04-10-2003, 08:57 PM
It's all becoming clear! Thanks so much, caption_video!

One last question... newbie mentioned that I'd have to turn off scrambling before I can extract videos, and that previously recorded scrambled videos cannot be extracted.

Do the programs you mentioned (TyTools, etc.) take care of the unscrambling, or is that a separate process that they assume as a prerequisite? If the latter, what process/tools do you recommend for dealing with turning off scrambling?

04-10-2003, 09:23 PM
If you have Kraven's update 2.5.1, 2.5.2 or 3.1 Xtreme you should have the noscramble.o module already installed. If you do not, search for it and install.

04-15-2003, 01:47 AM
Yay! captain_video, newbie, with your help, I have gotten past the first hurdle: I have extracted video from my Tivo, and stored it as m2a and m2v files.
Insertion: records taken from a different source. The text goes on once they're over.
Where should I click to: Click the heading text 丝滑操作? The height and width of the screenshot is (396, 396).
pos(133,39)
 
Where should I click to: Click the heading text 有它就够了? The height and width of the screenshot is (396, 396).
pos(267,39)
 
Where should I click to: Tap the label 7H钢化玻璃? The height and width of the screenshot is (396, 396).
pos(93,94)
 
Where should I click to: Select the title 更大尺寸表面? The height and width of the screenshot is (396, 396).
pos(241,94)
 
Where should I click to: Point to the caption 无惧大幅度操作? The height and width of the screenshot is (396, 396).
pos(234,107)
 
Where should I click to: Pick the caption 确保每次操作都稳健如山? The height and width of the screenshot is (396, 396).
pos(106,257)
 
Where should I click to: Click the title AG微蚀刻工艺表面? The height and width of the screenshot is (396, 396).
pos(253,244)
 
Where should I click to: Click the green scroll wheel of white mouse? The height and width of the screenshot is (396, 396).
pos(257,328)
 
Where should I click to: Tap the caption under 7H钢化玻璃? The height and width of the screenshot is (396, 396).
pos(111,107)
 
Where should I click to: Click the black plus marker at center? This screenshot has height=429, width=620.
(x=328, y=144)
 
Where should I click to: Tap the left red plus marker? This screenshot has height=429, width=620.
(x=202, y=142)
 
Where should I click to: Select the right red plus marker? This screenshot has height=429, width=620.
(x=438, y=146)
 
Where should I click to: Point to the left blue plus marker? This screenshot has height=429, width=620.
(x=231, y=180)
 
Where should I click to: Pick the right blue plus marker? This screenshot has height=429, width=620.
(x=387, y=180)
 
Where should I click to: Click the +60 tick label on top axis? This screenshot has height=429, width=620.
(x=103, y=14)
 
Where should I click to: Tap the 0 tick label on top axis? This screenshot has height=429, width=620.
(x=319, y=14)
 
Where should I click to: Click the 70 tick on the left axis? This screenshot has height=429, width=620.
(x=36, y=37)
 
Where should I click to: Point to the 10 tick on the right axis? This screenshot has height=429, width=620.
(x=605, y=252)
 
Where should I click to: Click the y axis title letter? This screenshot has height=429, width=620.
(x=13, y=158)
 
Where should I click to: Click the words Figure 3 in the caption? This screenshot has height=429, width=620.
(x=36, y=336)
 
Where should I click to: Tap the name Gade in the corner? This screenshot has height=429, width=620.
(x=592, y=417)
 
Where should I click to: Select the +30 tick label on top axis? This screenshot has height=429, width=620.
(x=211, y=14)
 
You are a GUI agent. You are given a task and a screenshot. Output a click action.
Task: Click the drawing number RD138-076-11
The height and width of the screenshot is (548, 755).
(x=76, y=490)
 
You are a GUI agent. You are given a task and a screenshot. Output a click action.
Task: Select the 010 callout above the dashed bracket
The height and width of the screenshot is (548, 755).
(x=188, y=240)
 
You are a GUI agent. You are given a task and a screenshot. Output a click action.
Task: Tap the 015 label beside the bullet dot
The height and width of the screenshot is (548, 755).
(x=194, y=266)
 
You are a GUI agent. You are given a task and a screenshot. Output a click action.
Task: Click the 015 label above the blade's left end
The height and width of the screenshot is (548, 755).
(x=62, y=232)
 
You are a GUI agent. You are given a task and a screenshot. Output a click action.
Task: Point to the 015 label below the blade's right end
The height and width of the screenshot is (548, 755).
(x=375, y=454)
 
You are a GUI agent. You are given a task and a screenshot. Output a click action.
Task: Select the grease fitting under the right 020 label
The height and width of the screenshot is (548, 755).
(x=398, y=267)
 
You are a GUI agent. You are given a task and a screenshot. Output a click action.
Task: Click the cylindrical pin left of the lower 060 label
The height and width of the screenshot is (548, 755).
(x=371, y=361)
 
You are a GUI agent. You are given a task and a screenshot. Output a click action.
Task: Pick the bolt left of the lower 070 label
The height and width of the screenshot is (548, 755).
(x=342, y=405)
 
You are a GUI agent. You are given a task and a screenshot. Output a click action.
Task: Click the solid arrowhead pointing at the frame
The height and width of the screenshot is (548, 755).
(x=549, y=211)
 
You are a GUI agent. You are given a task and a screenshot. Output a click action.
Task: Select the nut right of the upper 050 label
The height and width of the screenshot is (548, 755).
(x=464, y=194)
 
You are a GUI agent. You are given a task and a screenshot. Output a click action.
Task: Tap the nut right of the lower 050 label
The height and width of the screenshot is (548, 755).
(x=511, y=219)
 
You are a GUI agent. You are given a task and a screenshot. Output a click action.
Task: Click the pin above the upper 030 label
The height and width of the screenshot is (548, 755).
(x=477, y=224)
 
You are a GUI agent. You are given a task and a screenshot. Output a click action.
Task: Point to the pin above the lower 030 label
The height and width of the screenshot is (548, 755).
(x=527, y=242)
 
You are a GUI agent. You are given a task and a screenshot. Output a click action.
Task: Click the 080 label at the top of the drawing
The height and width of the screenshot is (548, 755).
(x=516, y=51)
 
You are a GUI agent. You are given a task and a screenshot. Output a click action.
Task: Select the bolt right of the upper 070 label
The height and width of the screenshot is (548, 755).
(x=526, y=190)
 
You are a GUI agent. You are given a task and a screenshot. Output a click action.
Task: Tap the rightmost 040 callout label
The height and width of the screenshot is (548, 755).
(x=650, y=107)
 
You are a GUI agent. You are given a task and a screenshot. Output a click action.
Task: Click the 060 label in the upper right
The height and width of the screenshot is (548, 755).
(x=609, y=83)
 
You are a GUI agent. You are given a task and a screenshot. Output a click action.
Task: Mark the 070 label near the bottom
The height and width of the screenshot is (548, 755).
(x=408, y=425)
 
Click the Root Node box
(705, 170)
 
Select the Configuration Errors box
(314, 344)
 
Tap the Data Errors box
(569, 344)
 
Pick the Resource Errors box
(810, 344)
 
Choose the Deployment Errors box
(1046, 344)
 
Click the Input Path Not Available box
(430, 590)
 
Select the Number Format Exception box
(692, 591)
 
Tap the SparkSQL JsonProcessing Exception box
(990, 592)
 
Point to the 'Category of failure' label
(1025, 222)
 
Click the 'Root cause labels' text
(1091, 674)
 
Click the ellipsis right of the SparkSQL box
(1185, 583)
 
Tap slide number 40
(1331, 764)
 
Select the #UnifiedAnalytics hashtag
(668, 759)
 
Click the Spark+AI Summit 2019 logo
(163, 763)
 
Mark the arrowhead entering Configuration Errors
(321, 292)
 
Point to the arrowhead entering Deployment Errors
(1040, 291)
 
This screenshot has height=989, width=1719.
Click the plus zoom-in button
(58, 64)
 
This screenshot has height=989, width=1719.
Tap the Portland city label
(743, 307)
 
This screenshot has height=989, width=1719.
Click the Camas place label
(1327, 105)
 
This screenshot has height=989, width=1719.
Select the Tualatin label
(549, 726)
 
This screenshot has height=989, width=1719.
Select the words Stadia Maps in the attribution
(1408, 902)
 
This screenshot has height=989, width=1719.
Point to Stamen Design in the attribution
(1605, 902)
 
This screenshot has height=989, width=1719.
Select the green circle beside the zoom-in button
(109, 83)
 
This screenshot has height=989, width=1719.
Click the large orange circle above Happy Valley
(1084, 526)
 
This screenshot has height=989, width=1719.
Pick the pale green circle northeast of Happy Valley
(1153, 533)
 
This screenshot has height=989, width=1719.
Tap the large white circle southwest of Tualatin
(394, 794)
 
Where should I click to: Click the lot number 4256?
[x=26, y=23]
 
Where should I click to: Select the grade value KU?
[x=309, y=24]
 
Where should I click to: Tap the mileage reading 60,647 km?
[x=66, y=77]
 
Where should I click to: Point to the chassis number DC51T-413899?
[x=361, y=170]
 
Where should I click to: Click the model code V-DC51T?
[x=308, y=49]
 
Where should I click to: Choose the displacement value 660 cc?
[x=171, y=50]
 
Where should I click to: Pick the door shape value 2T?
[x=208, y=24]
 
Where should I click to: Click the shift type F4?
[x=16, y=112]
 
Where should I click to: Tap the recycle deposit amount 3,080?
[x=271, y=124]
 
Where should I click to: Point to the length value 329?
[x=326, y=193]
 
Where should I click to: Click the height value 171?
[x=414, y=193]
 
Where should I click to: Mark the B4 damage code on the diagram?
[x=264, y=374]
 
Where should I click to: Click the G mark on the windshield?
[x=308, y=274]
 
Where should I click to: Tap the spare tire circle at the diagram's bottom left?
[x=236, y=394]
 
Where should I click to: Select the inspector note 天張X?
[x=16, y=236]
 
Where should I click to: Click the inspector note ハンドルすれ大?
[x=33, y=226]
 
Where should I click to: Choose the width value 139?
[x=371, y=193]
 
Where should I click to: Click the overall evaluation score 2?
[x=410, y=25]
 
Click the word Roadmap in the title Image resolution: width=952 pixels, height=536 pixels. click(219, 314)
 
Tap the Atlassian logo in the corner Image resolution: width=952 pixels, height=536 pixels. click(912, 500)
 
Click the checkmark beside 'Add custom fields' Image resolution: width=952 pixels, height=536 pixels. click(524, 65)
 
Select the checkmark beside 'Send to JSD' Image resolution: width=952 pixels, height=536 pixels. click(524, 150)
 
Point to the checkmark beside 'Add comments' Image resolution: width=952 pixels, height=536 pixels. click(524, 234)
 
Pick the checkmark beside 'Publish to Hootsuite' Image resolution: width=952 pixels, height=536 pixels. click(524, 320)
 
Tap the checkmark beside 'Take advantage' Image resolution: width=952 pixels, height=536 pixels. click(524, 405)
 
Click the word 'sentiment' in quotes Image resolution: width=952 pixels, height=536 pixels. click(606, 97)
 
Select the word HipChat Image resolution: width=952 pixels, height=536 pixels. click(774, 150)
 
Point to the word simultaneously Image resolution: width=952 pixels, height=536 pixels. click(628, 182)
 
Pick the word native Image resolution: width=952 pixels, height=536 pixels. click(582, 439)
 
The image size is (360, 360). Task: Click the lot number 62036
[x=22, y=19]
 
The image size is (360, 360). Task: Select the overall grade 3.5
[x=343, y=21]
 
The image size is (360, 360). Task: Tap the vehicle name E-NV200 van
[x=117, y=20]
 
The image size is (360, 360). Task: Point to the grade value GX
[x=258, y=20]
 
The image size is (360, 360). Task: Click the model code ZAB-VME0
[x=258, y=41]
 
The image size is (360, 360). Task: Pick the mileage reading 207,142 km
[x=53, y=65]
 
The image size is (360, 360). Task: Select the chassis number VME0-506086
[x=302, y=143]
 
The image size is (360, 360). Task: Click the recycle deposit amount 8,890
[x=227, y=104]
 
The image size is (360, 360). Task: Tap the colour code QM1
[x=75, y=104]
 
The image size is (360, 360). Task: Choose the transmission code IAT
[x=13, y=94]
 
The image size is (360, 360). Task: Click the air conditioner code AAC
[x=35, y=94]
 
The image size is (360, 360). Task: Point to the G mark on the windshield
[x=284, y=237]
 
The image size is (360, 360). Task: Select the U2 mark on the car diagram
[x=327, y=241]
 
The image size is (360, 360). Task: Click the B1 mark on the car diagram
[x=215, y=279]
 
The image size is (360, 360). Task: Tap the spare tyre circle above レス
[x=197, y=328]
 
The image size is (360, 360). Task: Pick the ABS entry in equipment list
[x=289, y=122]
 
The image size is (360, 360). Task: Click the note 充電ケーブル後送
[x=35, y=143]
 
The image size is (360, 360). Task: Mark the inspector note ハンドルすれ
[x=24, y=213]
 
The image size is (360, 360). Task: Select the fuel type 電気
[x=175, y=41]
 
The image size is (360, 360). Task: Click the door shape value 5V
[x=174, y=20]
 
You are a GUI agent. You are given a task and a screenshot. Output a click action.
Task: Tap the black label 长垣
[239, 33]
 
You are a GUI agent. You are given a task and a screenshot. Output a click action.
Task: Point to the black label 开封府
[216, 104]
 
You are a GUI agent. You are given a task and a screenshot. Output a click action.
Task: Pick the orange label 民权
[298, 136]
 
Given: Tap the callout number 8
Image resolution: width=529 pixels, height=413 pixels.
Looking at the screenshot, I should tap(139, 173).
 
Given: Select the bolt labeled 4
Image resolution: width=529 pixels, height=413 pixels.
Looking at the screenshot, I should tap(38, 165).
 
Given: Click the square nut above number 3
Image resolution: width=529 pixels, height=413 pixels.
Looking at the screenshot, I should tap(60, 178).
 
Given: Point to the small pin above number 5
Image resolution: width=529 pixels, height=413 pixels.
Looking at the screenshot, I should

(I used Alpha Wolf's kernel patch to stop the scrambling of recordings on my DTivo, and TyStudio to extract. I did not transcode the audio.)

captain_video, you asked me to come by once I had extracted video so that we could talk about how to mux it.

I'd like to be able to use my Linux laptop to create CDs. My DVD player apparently can play XVCD format as well (http://www.xvcd.com/xvcd.htm), so I'd like to be able to burn both in VCD and XVCD format.

Um, how do I do this?

I'd appreciate any help...

04-15-2003, 08:20 AM
Unfortunately, I can't help you with a Linux conversion. There are others here that have that expertise but alas, not me. I've also never burned a VCD or SVCD (never even heard of an XVCD until you mentioned it) but there are discussions along those lines scattered throughout the forum. Most of us here are Windoze users but I think some of the utilities have been compiled for Linux.